I'm writing, of course, of Mistress Masham's Repose.  

It was one of my grandfather's (your father's) favorite books, so I have no doubt that you, too, remember him reading passages out loud.  I can remember his excitement about me being ready for him to read it aloud -- I think we may have had a false start or two when I was too young for it -- and his great pleasure in my loving it too.

Mistress Masham's Repose is the story of 10-year-old orphaned Maria (yup, another orphan), an heiress of sorts who lives on her ruined estate under the care of her guardian, the vicar Mr. Hater, and a horribly mean governess, Miss Brown.  Maria lives in general misery save for the friendship of a dotty old professor and a nice cook.  Then, one day, she discovers the city of tiny people living on an island in the corner of the estate, in a run-down temple known as "Mistress Masham's Repose." 

The tiny people turn out to be the descendants of Gulliver's Lilliputians, a community in exile.  Maria tries to befriend them, and there is some comedy in her large bumbling -- I remember particularly a Lilliputian being wrapped up in her handkerchief and very red-faced and angry when he's tumbled out.  They eventually grow to understand and like each other, and Maria and the professor must become the Lilliputians' protectors when Miss Brown and Mr. Hater get wind of their presence, and sense a chance to make money off of them.

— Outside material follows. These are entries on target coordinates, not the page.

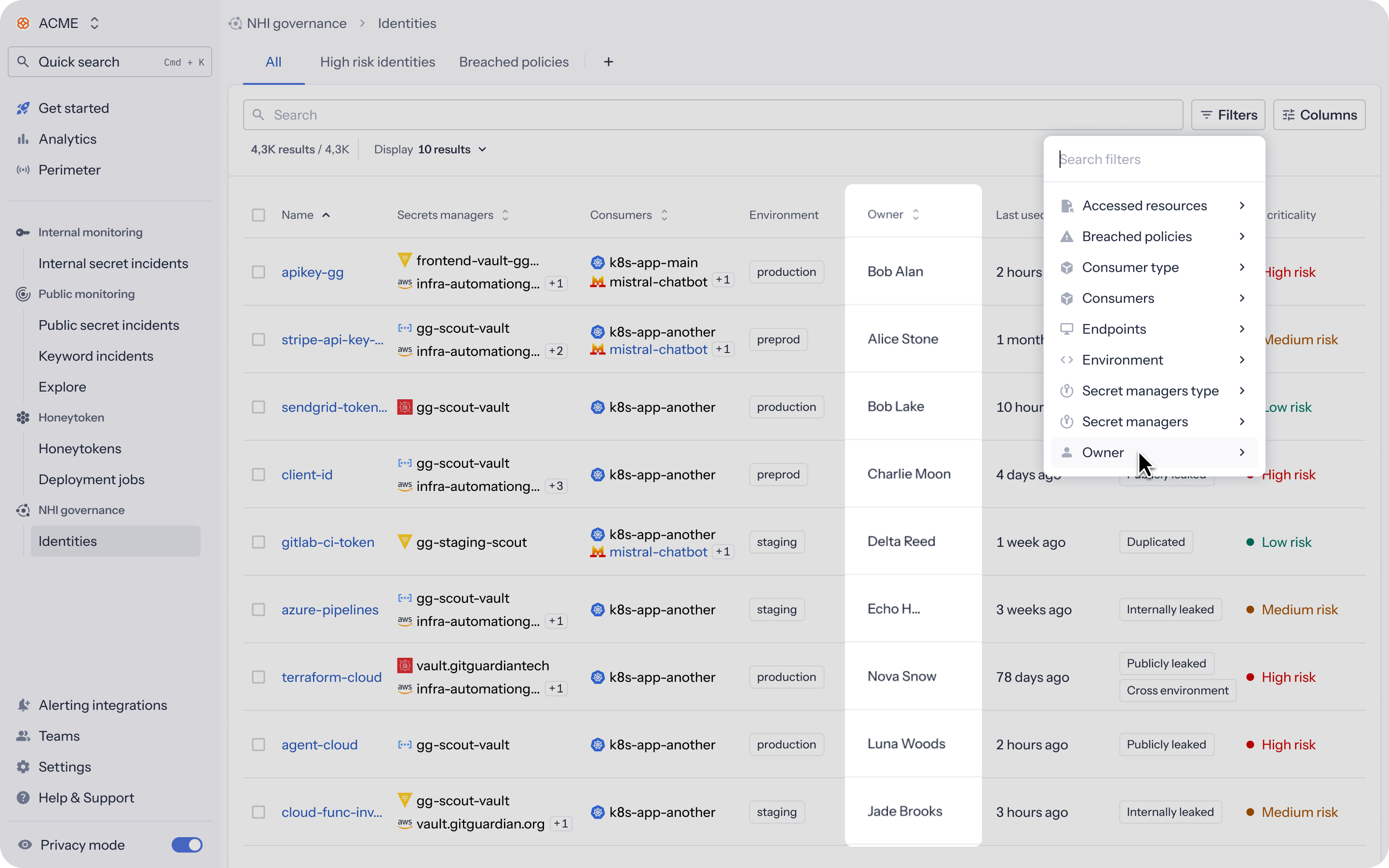
Task: Focus the Search filters input field
Action: pos(1154,159)
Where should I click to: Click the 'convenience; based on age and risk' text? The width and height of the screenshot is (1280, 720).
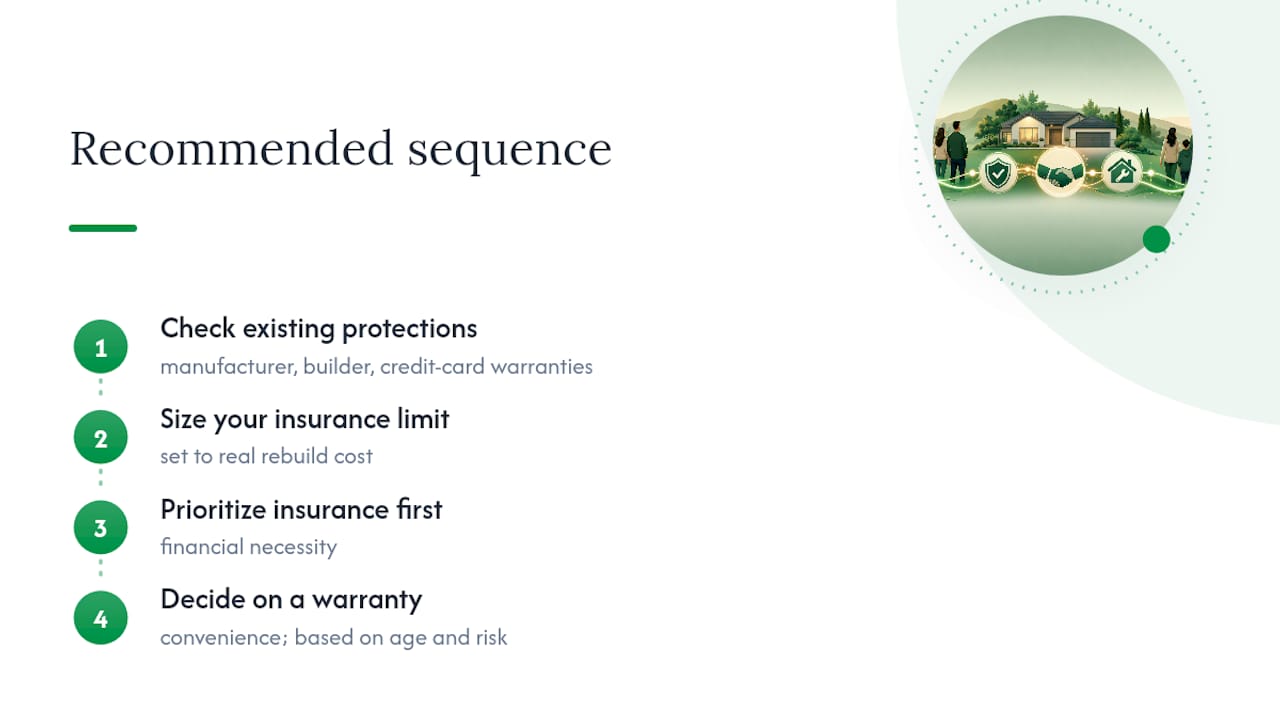click(334, 638)
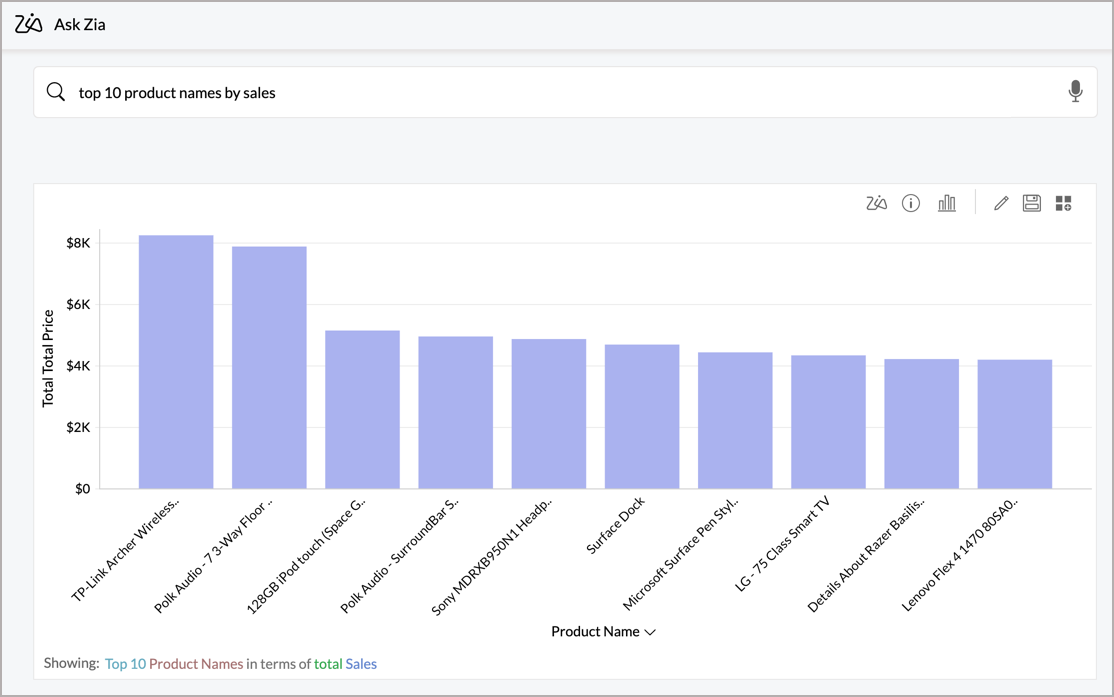Click 'Product Names' in the showing text

tap(196, 664)
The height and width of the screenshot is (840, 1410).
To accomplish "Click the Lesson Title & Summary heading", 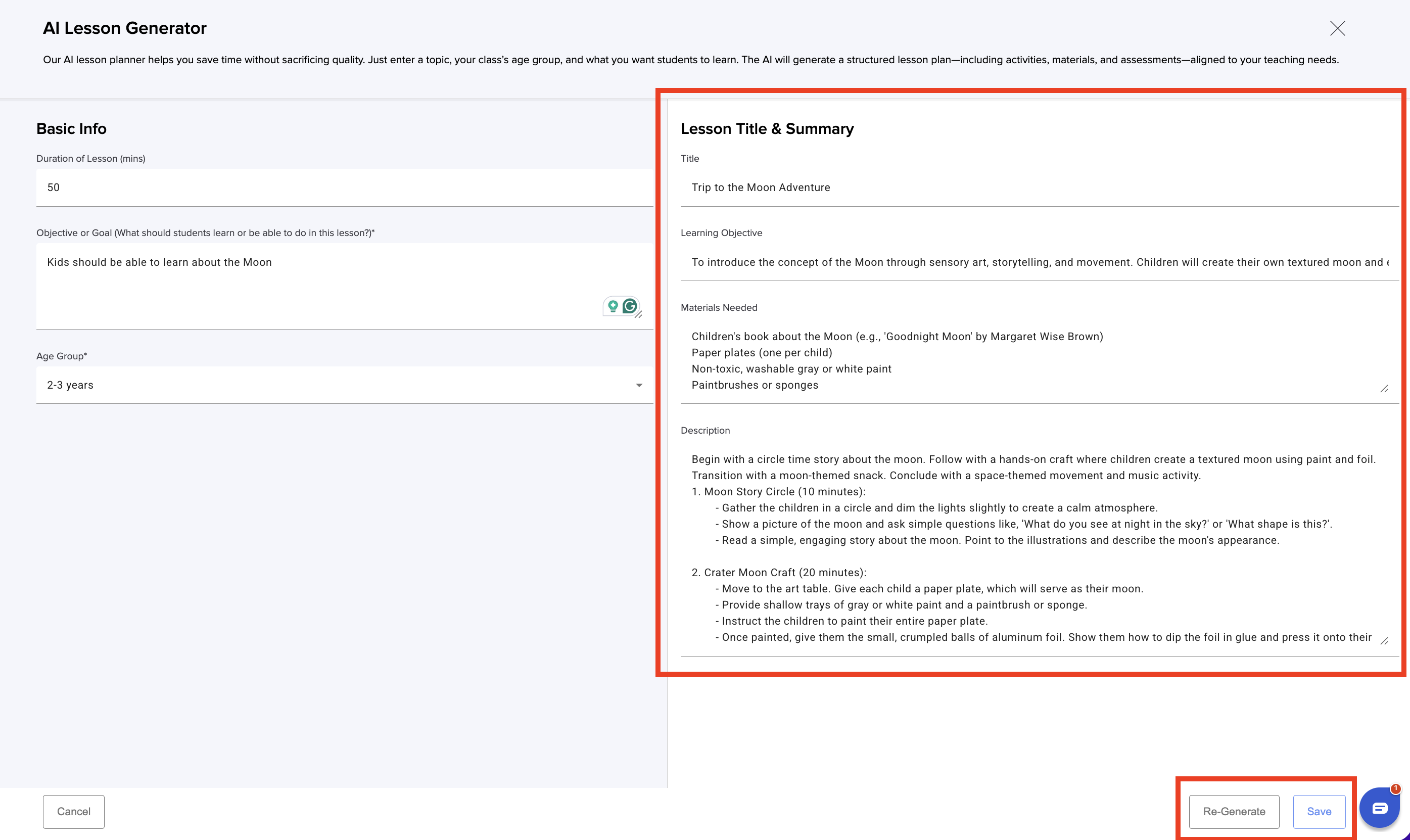I will tap(767, 128).
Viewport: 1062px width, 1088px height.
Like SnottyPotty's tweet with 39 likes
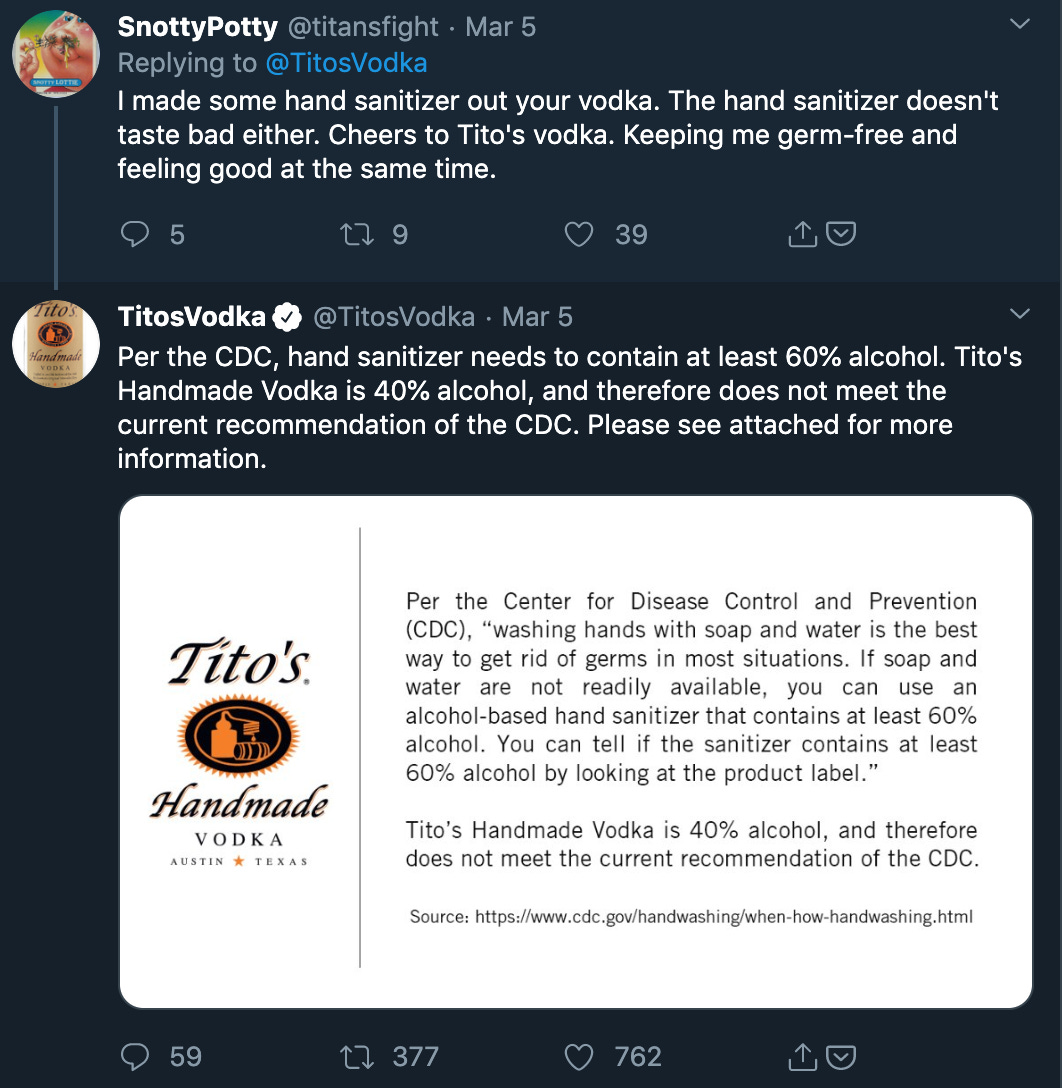click(579, 235)
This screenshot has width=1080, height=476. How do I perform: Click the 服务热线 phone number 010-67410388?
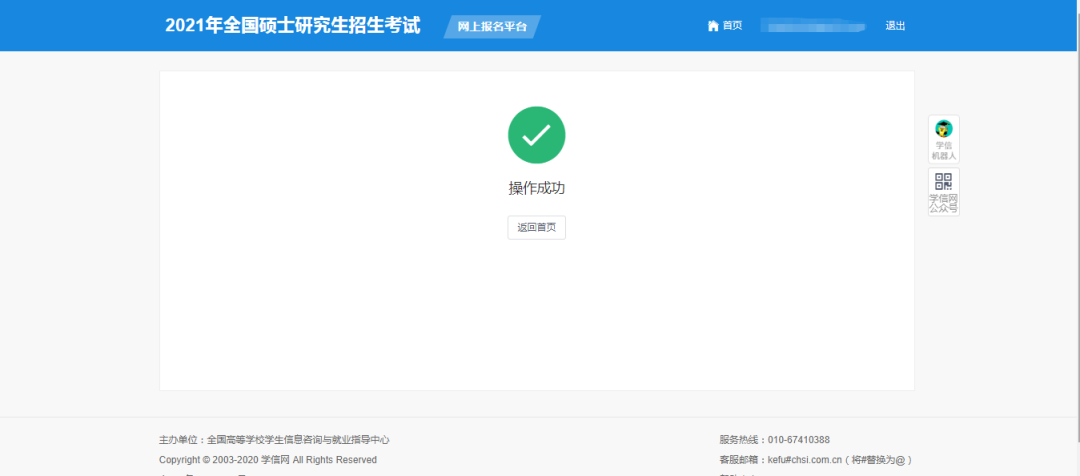point(798,440)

I would love to reread this book -- it's been years.  Happily, after being out of print for a while, this is another gem that's been reprinted under the auspices of the New York Review Children's Collection.

Did your kids ever get into this one?

Love, Annie

1 comment:

  1. Just a great book for this boy, too. Don't think my daughters took a shine to it, though. Great to hear it's back in print!